● 16th March 2021 – Think

There’s an age-old narrative that reputable young people should refrain from making their opinion known so as not to cause offence.

However, in recent years many have called bull**** on this, instead opting to be outspoken on social justice issues.

Social media platforms have been a vessel for this new ideology to flourish, acting as virtual megaphones for political malpractice or human rights breaches, allowing their users to voice their thoughts, no filter. However, online activism has bred a darker subculture of champagne socialism, whereby involvement is from the safety of one’s phone and action is underpinned by performative motives.

Many prominent media figures are being accused of this behaviour and a growing proportion of former ‘spokes people’ are declaring themselves ‘anti-woke’ in retaliation. But is it fair to denounce all social media activism as BS? The ongoing campaign for intersectional equality remains a hostile landscape and is certainly not one which is easy to navigate.

Increasingly there is a notion that there are good and bad social media influencers and the public disdain for vacuous, superficial endeavours which offer no contribution to the betterment of a unified society has grown steadily. For many content creators, this prompted a mass exodus from the fixation on ‘light’ topics, such as fashion or makeup, to weighted conversations surrounding gender, race and privilege imbalance. Others failed to extend past a counterfeit display of solidarity.

It comes as no surprise then, that a large cross-section of previously zealous influencers put distance between themselves and the falsehood of sponsored brand deals. But what effect is this having on social progression? For me, the fakeness runs the risk of the voices which carry pertinent messages getting lost in the hum of uninterested apathy.

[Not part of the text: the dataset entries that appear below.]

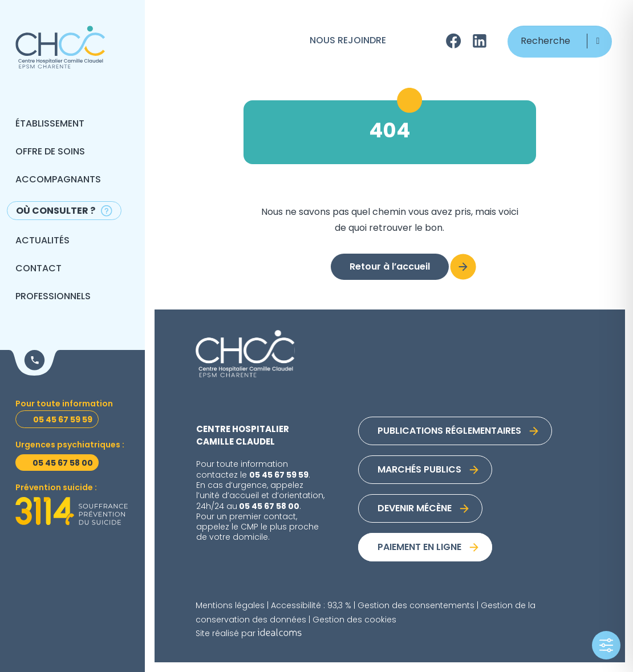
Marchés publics (419, 470)
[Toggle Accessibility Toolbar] (606, 645)
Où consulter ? (55, 211)
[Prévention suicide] (71, 511)
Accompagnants (58, 180)
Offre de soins (50, 152)
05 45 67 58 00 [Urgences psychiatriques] (63, 463)
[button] (598, 41)
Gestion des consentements (416, 606)
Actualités (42, 241)
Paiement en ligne (419, 548)
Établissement (50, 124)
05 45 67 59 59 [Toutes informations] (63, 420)
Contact (38, 269)
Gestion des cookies (354, 620)
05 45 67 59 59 (279, 475)
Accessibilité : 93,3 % (311, 606)
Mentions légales (230, 606)
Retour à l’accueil (389, 267)
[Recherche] (559, 42)
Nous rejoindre (348, 41)
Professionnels (53, 297)
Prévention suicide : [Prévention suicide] (56, 488)
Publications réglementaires (449, 431)
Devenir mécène (415, 509)
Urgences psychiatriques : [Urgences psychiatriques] (70, 445)
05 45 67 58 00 (269, 507)
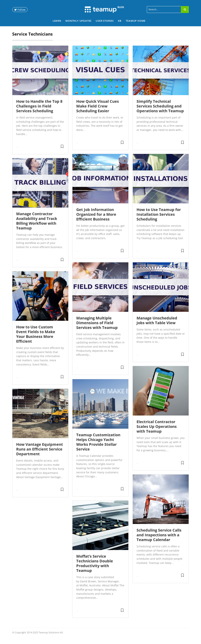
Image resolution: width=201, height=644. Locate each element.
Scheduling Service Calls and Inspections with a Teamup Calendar (159, 539)
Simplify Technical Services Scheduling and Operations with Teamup (160, 110)
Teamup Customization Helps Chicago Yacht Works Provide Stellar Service (98, 446)
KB (120, 21)
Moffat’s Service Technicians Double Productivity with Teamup (94, 568)
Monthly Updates (78, 21)
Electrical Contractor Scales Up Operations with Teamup (156, 431)
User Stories (105, 21)
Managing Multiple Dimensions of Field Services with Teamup (97, 327)
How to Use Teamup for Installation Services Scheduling (158, 218)
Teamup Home (136, 21)
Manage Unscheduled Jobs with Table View (157, 325)
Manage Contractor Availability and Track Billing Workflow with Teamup (36, 225)
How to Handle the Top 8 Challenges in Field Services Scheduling (39, 110)
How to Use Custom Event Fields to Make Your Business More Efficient (36, 338)
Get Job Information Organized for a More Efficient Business (96, 218)
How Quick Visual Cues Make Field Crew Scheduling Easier (98, 110)
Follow (20, 10)
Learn (57, 21)
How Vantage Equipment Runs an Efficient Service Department (40, 454)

In the latter half of the 2010s, we welcomed the appearance of the neo-activist. Although perhaps still a pejorative choice of a figurehead for some, the neo-activist has risen to pervasive ranks among groups – the majority being women – who have formerly struggled to find a spokesperson in the public eye who they have been able to comfortably align themselves with. An inflated interest in reclaiming a piece of political narrative has provided the basis for a resurgence of an accessible line of commentary within the digital communication sphere. An example, as inevitable as it is illustrative, is that of the idolisation of media maven Florence Given.

Given was fortunate to come into this world on a wave of privilege. Brought up in an affluent household in Plymouth, Devon, she went on to study at Plymouth College of Art for two years before pursuing an undergraduate degree at London College of Fashion. Her epitomisation of the everywoman’s mouthpiece was kickstarted after launching a petition for Netflix to pull their series Insatiable, which she accused of fat-shaming and gained in the region of 300,000 signatures.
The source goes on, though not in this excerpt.